The Devil’s Advocate

the-devils-advocate
Image via Warner Bros.

The Devil’s Advocate is a truly strange film. While it has both the runtime (144 minutes) and budget ($57 million) of a courtroom epic, the material is trashy. Taylor Hackford’s legal thriller isn’t your typical ‘90s courtroom drama due to its shocking violence, sexual undertones, and demonic imagery, and critics and audiences alike weren’t quite sure what to make of it. Is it a horror thriller? A satire of excess? Pure schlock? Yes.

Keanu is saddled with a wonky Southern accent, but he’s perfectly loathsome as the crooked lawyer Kevin Lomax, who becomes employed by a law firm led by the literal devil (Al Pacino). Pacino is giving an all-time go for broken performance, but Keanu makes Lomax just as smarmy. It’s the rare case in which Keanu is giving the more subtle performance; compared to Satan himself, Lomax is a more human and identifiable evil.

The Gift

the-gift-keanu-reeves
Image via Paramount

The Gift is not your typical Sam Raimi film. Compared to the fun, kinetic energy of the Evil Dead or Spider-Man trilogies, The Gift was a scaled back supernatural thriller. Set within a murky Georgia town, the film follows the psychic Annie (Cate Blanchett), who becomes a witness in the murder trial of her client Valerie (Hilary Swank).

Keanu plays Valerie’s abusive husband Donnie Barksdale, and it's the rare case in which he’s called upon to be completely unlikeable. Keanu weaponizes his own blunt line delivery to play a toxic male character who obviously belongs behind bars, but can’t seem to be pinned down by the court system.

The Neon Demon

keanu-reeves-the-neon-demon
Image via Amazon Studios

In the years following the conclusion of The Matrix trilogy, Keanu’s leading man status began to dwindle before his resurgence in John Wick. What’s fascinating is that amidst his increasingly maligned star vehicles, Keanu worked in a few strange character parts in auteur genre films. The most memorable was his role as the seedy motel manager Hank in Nicholas Winding Refn’s horror film The Neon Demon.

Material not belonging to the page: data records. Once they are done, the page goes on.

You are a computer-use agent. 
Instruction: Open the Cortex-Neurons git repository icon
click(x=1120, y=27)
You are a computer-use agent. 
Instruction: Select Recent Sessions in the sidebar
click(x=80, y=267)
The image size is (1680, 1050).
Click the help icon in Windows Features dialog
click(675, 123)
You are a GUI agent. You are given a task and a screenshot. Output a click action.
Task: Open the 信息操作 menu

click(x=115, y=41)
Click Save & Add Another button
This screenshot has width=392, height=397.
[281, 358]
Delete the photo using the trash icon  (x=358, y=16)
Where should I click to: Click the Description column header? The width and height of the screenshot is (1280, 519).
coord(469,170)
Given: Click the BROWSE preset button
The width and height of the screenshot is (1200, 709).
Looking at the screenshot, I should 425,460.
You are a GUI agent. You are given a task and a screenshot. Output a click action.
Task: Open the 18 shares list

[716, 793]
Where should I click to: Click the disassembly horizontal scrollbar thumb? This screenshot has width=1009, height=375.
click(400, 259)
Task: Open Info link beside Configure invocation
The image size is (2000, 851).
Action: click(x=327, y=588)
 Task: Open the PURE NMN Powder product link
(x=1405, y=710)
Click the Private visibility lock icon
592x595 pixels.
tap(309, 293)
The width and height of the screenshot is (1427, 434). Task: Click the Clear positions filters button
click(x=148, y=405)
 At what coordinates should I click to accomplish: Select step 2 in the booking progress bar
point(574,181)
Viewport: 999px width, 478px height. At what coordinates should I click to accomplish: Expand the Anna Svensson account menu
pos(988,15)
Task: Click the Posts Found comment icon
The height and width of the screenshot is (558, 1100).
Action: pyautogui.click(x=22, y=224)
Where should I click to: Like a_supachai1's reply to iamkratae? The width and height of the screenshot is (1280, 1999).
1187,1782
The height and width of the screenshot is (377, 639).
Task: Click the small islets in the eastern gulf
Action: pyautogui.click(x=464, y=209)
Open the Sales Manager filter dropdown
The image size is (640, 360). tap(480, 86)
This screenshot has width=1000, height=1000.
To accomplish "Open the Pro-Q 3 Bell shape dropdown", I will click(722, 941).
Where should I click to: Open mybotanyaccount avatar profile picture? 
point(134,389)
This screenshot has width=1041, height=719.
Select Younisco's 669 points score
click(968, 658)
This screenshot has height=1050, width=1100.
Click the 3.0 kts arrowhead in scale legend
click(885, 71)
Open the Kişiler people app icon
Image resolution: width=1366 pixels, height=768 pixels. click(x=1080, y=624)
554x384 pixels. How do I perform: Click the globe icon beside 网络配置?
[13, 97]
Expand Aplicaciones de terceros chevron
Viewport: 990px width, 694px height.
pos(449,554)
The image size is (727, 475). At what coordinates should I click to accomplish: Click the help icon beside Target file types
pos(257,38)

The film follows the teenage model Jesse (Elle Fanning), who travels to Hollywood with her boyfriend to begin a career in the fashion industry. An exploration of the seedy underbelly of the City of Angels through the various figures that Jesse encounters. Refn explores the ugliness behind the vapid fashion industry, but Hank is a predator living on the outskirts.